[THE DATA]:
= Beginning of Section =

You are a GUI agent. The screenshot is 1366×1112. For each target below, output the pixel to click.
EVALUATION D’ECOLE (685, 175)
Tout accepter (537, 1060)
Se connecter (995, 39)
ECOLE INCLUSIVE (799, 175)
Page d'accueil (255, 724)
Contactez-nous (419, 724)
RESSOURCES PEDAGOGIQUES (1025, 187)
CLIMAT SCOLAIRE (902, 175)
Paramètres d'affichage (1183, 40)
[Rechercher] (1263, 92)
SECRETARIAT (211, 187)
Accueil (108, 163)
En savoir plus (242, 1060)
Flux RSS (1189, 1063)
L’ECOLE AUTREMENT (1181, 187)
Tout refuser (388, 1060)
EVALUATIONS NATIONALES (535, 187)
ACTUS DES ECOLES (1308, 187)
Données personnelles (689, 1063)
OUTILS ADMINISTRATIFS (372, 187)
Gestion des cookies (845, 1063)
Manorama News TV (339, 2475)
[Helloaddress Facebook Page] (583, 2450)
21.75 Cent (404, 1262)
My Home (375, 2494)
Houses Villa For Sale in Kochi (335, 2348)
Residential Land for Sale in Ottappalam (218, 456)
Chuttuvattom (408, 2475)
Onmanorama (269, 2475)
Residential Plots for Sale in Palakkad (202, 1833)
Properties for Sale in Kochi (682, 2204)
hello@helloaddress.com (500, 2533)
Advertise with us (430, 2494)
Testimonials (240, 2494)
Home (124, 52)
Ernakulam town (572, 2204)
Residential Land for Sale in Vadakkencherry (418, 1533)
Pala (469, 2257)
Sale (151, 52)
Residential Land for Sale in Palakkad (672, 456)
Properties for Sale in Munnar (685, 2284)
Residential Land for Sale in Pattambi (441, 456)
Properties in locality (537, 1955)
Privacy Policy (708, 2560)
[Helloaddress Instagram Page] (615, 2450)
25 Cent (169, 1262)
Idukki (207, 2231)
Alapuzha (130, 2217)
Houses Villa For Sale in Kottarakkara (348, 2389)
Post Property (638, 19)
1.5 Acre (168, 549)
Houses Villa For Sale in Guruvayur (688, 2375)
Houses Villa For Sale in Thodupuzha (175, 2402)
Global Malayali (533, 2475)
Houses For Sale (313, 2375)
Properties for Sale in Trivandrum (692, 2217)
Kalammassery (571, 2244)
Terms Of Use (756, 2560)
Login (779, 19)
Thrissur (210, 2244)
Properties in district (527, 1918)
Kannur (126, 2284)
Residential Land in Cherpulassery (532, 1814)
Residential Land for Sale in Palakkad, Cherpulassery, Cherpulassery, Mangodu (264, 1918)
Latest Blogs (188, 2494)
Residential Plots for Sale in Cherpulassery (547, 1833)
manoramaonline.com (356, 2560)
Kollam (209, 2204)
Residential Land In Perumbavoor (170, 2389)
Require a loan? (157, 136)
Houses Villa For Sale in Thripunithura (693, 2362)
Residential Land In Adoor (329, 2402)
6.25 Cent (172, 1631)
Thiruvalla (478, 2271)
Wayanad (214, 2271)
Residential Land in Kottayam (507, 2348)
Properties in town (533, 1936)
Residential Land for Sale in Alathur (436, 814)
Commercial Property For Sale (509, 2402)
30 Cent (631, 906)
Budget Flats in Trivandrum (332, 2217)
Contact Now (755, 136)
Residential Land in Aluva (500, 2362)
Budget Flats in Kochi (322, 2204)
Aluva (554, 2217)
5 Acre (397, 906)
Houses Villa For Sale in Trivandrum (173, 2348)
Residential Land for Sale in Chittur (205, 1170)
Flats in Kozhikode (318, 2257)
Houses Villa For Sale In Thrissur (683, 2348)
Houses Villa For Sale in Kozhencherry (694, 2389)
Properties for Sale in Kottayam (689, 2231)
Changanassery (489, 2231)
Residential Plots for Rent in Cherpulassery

= End of Section =

[WHAT IS REQUIRED]: Look for the word "Houses" throughout the material above and copy every line that has it.

[TASK OUTPUT]:
Houses Villa For Sale in Kochi (335, 2348)
Houses Villa For Sale in Kottarakkara (348, 2389)
Houses Villa For Sale in Guruvayur (688, 2375)
Houses Villa For Sale in Thodupuzha (175, 2402)
Houses For Sale (313, 2375)
Houses Villa For Sale in Thripunithura (693, 2362)
Houses Villa For Sale in Trivandrum (173, 2348)
Houses Villa For Sale In Thrissur (683, 2348)
Houses Villa For Sale in Kozhencherry (694, 2389)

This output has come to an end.